Less than one per cent of votes cast separate top two contenders
rafe arnott/metro vancouver
Joyce Murray is the new face of Vancouver Quadra as the former provincial cabinet minister edged her opponents in yesterday’s federal byelection.
"We’re sending a very clear message to Stephen Harper — the Liberals are strong," said Murray, who celebrated the victory with several hundred supporters at St. James Community Square on West 10th Avenue.
"Three victories in three great urban ridings. We are going to be even more effective in holding Stephen Harper to account in the coming weeks and months. The public has spoken, it’s about the environment."
With all 237 polls reporting last night, Murray had 10,155 votes, or 36.1 per cent of the total ballots cast, according to Elections Canada.
Her closest opponent, Tory Deborah Meredith received 35.5 per cent of the votes.

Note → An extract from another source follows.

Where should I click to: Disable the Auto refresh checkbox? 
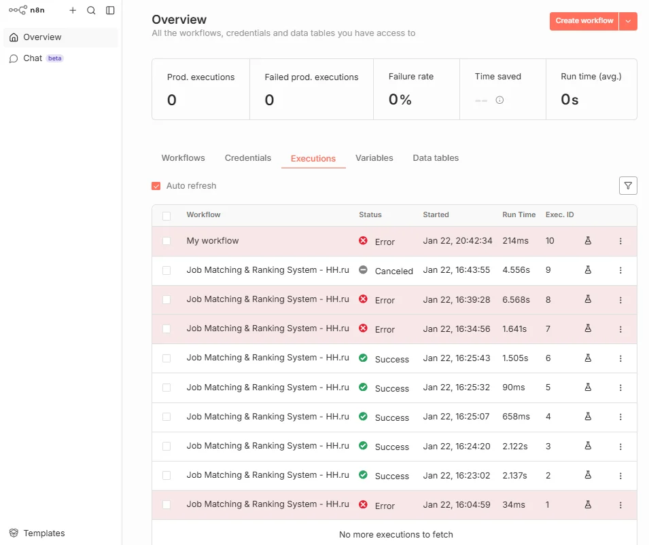[x=156, y=186]
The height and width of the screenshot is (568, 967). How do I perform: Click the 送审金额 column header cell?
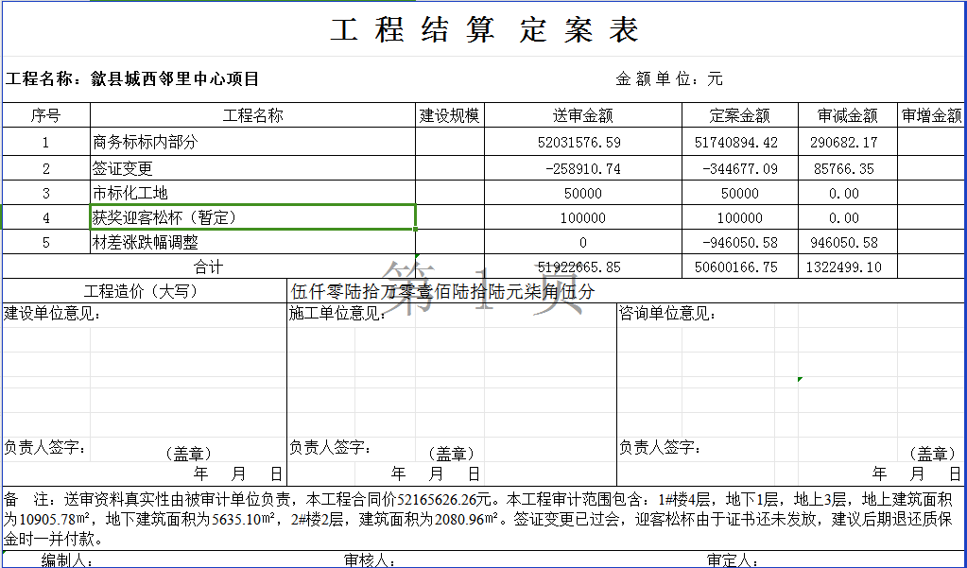tap(582, 116)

While NDP candidate Rebecca Coad and Green candidate Dan Grice received 14.4 per cent and 13.5 per cent respectively.
Before yesterday’s vote, many pundits had considered Vancouver Quadra — one of four ridings up for grabs in yesterday’s byelection — to be a sure victory for the Liberal party.
Quadra has been a Liberal stronghold since 1984 when former prime minister John Turner won the seat from the incumbent Tory Bill Clarke. MP Stephen Owen, whose retiring from politics to teach law at the University of B.C. prompted the byelection, has held the seat since 2000 and was re-elected in 2004 and 2006 by large margins.
Despite being the favourite, the battle yesterday was close with Murray and Meredith leapfrogging each other several times as the results came in. An environmentalist and a businesswoman, Murray immigrated to Canada in 1961 and settled in Point Grey.